With a two-day gap between ignition and discovery, Myers said it’s not uncommon for wildfires to gather strength and slowly increase in size.
“That storm was fairly wet,” he said. “It’ll cool things off, slow it down a little bit, and make it hard for the fire to spread into other fuels; but if it has enough where it’s at, it’ll sit there and smolder indefinitely until it either goes out or starts burning like it did (Sunday). Some fires can sit there for weeks sometimes and not make enough smoke to be seen.”
The first burn that crews dealt with was the Wardner Fire, which was quickly contained to 1/10 of an acre. As IDL was mopping up near Wardner, reports came in on what is now called the Maude Ridge fire.
Located 1/2 an acre east of Pinehurst, IDL crews had some difficulty responding to this blaze due to its rural location, lack of visibility, and lack of road access to the area. Working in conjunction with United States Forest Service personnel and aerial units, containment was achieved late Sunday night.
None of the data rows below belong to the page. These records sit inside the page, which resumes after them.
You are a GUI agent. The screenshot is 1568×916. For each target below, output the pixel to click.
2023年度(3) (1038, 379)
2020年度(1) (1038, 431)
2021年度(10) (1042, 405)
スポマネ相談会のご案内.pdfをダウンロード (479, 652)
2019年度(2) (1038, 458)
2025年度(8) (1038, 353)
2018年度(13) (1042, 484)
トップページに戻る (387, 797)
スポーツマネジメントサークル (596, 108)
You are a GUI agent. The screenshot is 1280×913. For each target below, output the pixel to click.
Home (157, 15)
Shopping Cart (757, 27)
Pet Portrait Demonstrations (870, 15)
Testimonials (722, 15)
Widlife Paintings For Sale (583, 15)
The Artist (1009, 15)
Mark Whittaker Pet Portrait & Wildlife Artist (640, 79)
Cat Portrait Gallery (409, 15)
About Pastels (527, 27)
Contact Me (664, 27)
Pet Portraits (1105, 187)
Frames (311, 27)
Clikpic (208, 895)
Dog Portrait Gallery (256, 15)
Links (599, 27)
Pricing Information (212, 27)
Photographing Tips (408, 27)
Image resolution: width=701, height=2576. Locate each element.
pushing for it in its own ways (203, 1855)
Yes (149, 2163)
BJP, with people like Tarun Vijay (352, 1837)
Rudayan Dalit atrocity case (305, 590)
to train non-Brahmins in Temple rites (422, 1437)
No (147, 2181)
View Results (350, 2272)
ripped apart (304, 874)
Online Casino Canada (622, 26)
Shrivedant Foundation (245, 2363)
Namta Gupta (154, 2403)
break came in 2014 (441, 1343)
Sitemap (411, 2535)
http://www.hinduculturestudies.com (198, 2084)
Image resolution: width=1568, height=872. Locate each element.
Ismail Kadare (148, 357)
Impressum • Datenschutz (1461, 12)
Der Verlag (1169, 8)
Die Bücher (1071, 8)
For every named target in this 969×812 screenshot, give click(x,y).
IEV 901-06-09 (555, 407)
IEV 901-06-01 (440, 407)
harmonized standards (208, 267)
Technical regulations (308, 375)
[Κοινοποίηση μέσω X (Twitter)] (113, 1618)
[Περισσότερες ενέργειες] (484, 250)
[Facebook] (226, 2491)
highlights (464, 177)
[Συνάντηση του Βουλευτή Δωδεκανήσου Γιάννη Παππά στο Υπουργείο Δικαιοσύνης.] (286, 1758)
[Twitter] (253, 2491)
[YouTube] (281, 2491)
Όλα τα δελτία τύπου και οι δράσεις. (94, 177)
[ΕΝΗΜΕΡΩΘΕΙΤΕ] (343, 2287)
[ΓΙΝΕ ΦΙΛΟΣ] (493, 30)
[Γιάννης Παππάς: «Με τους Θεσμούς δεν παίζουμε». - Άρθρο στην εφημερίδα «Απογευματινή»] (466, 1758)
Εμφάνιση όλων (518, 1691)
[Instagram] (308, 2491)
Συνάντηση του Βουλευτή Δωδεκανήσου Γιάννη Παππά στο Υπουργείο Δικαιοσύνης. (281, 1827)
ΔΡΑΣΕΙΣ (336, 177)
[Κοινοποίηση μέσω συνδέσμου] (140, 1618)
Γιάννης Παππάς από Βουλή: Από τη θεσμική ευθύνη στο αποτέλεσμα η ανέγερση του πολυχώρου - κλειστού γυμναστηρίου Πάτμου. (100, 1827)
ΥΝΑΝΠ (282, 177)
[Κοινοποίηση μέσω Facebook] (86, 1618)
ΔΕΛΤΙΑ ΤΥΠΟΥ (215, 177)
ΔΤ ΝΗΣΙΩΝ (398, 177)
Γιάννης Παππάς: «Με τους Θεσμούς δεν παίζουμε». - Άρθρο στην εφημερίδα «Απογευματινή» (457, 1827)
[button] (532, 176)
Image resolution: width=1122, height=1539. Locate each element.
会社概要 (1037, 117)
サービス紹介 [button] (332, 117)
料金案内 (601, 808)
Roughly an hour after the discovery of Maude Ridge, smoke from what is now called the Frost Peak Fire was visible in a rural area south of Pinehurst.
“We hit that one hard with aircraft yesterday,” Myers said. “We had four single-engine air tankers and a large air tanker dump some retardant, on top of a heavy helicopter scooping water out of Mirror Lake.”
Due to its lack of accessibility, no ground units were initially sent to attack the fire, but smokejumpers were able to respond Monday morning. As of Monday afternoon, the fire had been contained to approximately 1 acre.
While air units were in the process of attacking the Frost Peak Fire, they spotted the last blaze of the day — the Christy Draw Fire near Latour Creek in Cataldo. IDL units were quick on scene and were able to contain the damage to .2 acres.
According to Idaho Panhandle National Forest Public Information Officer Kary Maddox, the Coeur d’Alene River Ranger District has had 11 confirmed wildfires this year. The largest fire to date was 3.65 acres and seven of the remaining fires were contained at a 1/10 of an acre or less.
“Detection flights and district personnel will continue work to locate smoke reports,” she said in a news release.
In the southern reaches of Shoshone County in the St. Joe Ranger District, there have been 15 confirmed wildfires and with seven of them currently uncontained. Several of those fires have hand lines in place and containment is expected soon.
“Priority fires are currently staffed with district personnel, Panhandle Helitack, and West Yellowstone Smokejumpers,” Maddox said. “Thanks to early detection and aggressive initial attack, the largest fire to date is five acres and the vast majority have been contained at 1/10 of an acre or less. There are currently no road or area closures on the St. Joe Ranger District.”
Outside Shoshone County in the Sandpoint, Priest Lake and Bonners Ferry Ranger districts, there have been 15 confirmed wildfires. The only uncontained fires are the 391-acre Diamond Watch Fire on the Priest Lake Ranger District and the quarter acre Eneas Peak Fire on the Bonners Ferry Ranger District.
“Due to the location, access barriers and terrain of both fires, conditions are too hazardous for direct suppression tactics,” Maddox said. “Indirect suppression will be accomplished using a combination of hand crews, heavy equipment, and other resources as they are needed and available.”